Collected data
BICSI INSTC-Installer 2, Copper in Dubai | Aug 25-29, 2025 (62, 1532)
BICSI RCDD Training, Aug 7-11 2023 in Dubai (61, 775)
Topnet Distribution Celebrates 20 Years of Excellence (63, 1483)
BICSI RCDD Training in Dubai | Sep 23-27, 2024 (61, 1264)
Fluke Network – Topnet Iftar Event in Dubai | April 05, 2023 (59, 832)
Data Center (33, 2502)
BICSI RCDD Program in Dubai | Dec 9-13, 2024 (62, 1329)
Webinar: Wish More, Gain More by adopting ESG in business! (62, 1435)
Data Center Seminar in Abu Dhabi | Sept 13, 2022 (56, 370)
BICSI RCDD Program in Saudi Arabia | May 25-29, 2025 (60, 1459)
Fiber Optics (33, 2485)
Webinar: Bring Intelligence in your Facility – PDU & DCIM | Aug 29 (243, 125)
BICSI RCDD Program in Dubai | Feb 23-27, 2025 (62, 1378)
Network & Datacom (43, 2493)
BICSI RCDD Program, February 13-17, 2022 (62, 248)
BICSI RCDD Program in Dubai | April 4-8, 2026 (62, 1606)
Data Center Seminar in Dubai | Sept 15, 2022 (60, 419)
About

*PROBLEM REQUIREMENTS*.
Gather from the data above every line with the string "Training".

*WRITTEN SOLUTION*.
BICSI RCDD Training, Aug 7-11 2023 in Dubai (61, 775)
BICSI RCDD Training in Dubai | Sep 23-27, 2024 (61, 1264)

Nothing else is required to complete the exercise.